> The IT person easily figured out it was me and then tricked me into thinking I would be expelled within days.
Similar. I wrote a program to emulate a the logon text on a PDP-11 terminal in high-school in the mid-80s and steal a bunch of student passwords. Didn't do anything with them. They were like "trophies."
Nevertheless, the computer teacher found out and had mercy on me. He gave me a project to work on to help him compile stats on a student survey. He was a nice guy.
I did the same thing, only my program pretended to be a DOS-based Novell Netware login screen.

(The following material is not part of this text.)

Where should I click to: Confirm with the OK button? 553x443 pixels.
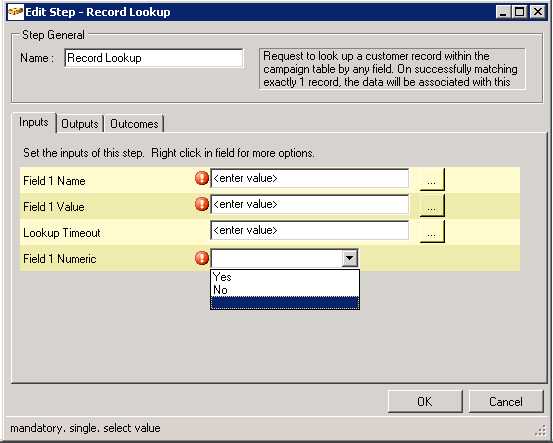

It was just a simple QBASIC program (that's all that was available on the Computer Room machines) running under my own login, which would write usernames and passwords to a text file in my user directory. I figured that I'd harvest a few passwords until someone got frustrated enough to call for the IT admin, at which point he would try to log in and reboot the PC when it failed, apparently "fixing" the problem and erasing any evidence of my dastardly crime.
I was right, and for a few glorious days I got away with it... until one particular arsehole picked on my best friend during recess, and I used his stolen credentials to log into his account and trash his files.
Long story short, I ended up getting expelled, which by a curious confluence of events put me on an unorthodox path that completely changed my life. Funny how things turn out.
> until someone got frustrated enough to call for the IT admin, at which point he would try to log in and reboot the PC when it failed, apparently "fixing" the problem and erasing any evidence of my dastardly crime.
This was precisely my logic as well.
> put me on an unorthodox path that completely changed my life.
Similar. I wrote a program to emulate a the logon text on a PDP-11 terminal in high-school in the mid-80s and steal a bunch of student passwords. Didn't do anything with them. They were like "trophies."
Nevertheless, the computer teacher found out and had mercy on me. He gave me a project to work on to help him compile stats on a student survey. He was a nice guy.
edit for clarity.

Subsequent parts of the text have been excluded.